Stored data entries
****

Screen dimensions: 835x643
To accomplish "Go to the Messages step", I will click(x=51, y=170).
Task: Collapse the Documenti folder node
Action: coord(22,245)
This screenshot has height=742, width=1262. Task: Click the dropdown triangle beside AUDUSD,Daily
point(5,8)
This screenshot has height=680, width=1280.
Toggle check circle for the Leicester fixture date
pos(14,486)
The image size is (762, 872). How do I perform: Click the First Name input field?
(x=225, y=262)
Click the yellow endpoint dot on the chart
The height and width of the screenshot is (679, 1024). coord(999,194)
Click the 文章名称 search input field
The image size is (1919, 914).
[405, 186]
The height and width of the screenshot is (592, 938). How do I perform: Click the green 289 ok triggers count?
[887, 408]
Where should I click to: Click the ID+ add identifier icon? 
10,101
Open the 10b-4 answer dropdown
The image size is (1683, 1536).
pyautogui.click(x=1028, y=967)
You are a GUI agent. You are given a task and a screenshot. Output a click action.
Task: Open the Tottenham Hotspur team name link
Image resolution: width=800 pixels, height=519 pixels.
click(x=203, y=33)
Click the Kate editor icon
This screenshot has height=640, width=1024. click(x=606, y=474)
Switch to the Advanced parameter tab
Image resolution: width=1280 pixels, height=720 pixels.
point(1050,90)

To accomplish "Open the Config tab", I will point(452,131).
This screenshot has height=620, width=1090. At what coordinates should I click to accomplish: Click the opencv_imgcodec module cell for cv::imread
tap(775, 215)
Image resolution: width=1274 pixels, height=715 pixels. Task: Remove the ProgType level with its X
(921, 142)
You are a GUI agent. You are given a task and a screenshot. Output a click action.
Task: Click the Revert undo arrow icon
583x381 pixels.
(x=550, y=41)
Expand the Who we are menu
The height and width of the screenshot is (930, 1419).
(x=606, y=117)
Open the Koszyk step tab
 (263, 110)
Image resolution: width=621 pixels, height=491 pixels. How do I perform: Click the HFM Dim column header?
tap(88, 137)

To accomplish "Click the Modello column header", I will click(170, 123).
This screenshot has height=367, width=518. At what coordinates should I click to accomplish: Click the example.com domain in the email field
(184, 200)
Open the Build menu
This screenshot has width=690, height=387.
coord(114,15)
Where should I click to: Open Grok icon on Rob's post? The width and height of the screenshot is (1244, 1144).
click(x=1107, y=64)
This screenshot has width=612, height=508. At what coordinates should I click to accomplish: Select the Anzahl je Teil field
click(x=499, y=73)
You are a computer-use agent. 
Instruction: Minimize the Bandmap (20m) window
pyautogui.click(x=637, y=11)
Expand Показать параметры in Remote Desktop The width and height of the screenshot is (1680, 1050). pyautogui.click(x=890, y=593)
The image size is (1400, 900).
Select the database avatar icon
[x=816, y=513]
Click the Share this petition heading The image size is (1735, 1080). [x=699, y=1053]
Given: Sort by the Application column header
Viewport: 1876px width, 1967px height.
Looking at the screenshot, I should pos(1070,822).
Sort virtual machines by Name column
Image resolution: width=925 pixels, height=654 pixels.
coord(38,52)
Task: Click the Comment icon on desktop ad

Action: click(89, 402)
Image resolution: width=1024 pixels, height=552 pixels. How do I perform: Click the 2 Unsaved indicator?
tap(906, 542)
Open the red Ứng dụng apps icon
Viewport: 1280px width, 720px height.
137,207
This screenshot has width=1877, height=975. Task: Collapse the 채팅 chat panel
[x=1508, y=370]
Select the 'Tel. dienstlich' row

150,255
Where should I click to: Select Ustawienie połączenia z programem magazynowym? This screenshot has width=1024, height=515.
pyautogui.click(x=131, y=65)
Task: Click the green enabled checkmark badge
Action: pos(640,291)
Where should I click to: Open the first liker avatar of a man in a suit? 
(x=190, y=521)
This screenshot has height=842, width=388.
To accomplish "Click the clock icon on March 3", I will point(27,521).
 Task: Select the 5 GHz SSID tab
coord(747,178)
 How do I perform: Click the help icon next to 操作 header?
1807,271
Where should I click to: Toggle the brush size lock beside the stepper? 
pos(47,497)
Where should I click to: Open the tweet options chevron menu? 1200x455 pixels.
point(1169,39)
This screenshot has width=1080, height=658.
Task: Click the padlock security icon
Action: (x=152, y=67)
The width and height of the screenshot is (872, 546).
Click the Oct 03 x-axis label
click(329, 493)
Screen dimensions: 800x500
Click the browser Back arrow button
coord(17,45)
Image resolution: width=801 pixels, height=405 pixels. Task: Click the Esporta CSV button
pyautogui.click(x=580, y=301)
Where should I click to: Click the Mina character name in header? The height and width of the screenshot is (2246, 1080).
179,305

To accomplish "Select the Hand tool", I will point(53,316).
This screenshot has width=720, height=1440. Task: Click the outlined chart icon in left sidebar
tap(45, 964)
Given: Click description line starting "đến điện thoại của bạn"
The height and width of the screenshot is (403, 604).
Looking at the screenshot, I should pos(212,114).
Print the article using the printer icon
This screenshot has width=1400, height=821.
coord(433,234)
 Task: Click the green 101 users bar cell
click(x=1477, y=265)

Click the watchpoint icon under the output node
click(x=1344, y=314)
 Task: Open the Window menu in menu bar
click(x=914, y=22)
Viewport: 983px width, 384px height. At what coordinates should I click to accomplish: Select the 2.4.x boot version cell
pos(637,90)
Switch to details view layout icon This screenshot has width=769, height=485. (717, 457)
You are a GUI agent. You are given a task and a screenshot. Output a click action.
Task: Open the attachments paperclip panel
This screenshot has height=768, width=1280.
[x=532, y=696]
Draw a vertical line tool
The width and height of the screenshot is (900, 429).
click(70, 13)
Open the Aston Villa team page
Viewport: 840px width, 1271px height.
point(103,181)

****

### WORK INSTRUCTIONS
The entries above hold the needed span. Transcribe exactly the lines from the one with "Task: Select the 5 GHz SSID tab" to the one with "The width and height of the screenshot is (872, 546).", both included.

### SOLUTION FOR THIS EXERCISE
 Task: Select the 5 GHz SSID tab
coord(747,178)
 How do I perform: Click the help icon next to 操作 header?
1807,271
Where should I click to: Toggle the brush size lock beside the stepper? 
pos(47,497)
Where should I click to: Open the tweet options chevron menu? 1200x455 pixels.
point(1169,39)
This screenshot has width=1080, height=658.
Task: Click the padlock security icon
Action: (x=152, y=67)
The width and height of the screenshot is (872, 546).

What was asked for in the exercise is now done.